After you download the custom wrapper for Denodo extract it

download Denodo Connector for AWS S3 and extract

After you extract the HDFS custom wrapper, you can see the included .jar files that will be used by Denodo to connect different object storage system and different file formats like Amazon AWS S3, Azure Storage and Azure Data Lake Store, Google Cloud Storage, etc.

Denodo HDFS custom wrapper contents

Install Custom Wrapper in Virtual DataPort Administration Tool

For data virtualization architects and developers to use "Denodo Distributed File System Custom Wrapper" and any other Denodo extentions within Virtual DataPort Administration Tool, first of all you must import the Denodo extension and configure it using Virtual DataPort.

Launch Virtual DataPort Administration Tool and follow menu options "File > Extension management"
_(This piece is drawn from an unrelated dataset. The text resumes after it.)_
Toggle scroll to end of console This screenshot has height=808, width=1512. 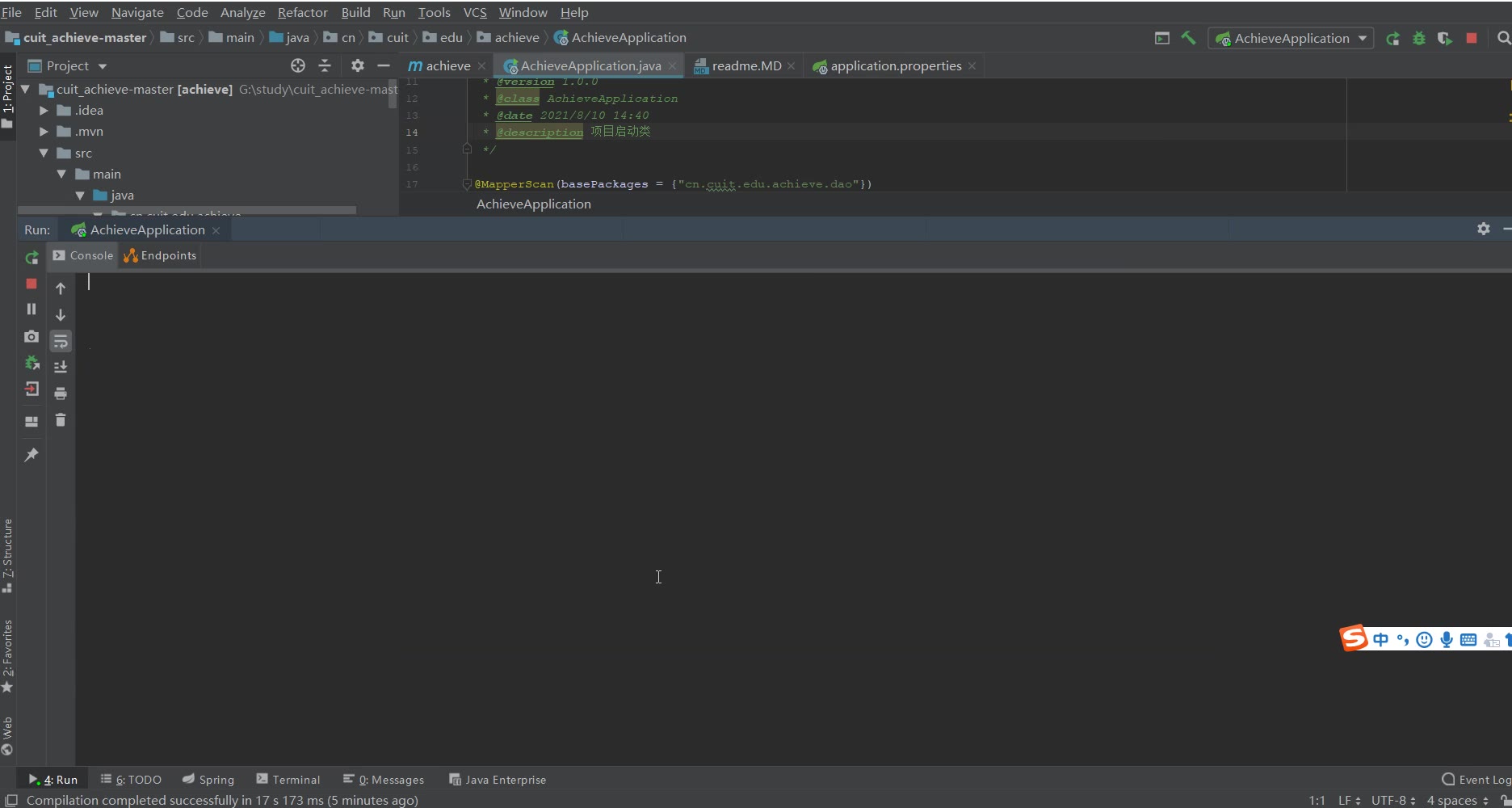(61, 368)
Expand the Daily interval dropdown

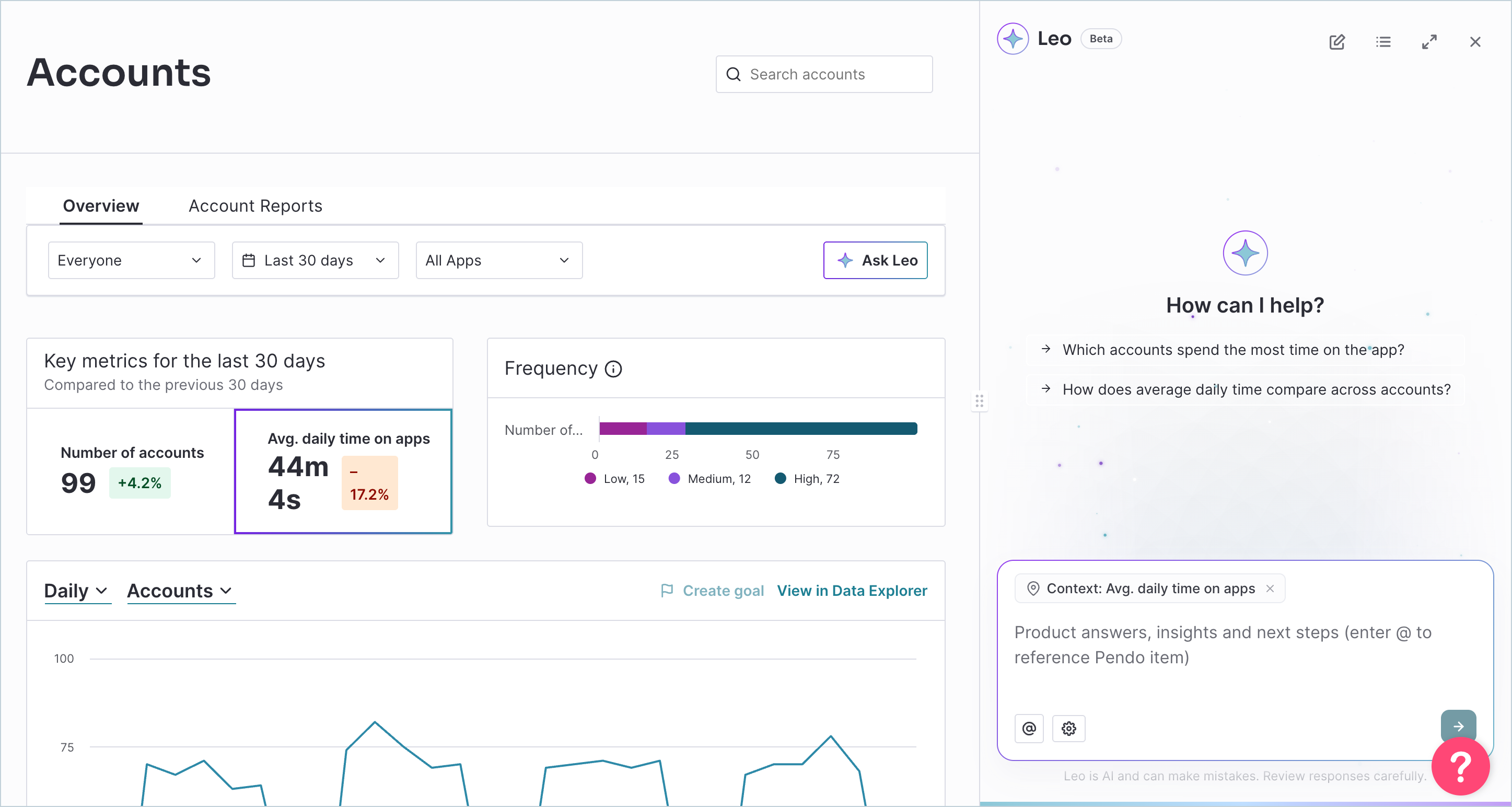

Extension management in Virtual DataPort Administration Tool

If you are doing this for the first time the existing extensions list will be empty as seen in below screenshot

existing extensions in Denodo Data Virtualization Platform

Click on Import button and choose file "denodo-hdfs-customwrapper-7.0-20191119-jar-with-dependencies.jar" from extracted file "dist" folder.

import Denodo extension to connect AWS S3 bucket files

After you select the file click OK button.

In some cases especially if the memory reserved for the usage of Denodo Platform is not enough, data virtualization professionals can experience Java heap space error messages. If you have the same error, please refer to following Denodo tutorial Increase Denodo Java Heap Space Memory Options to increase the Java heap space of your Denodo instance.

If the Denodo extension import is successfull then you will be informed about the new custom wrappers as follows:

new Denodo custom wrappers after Denodo extension import

Click OK to close above screen

Click Close button to complete extension import task on Denodo data virtualization software.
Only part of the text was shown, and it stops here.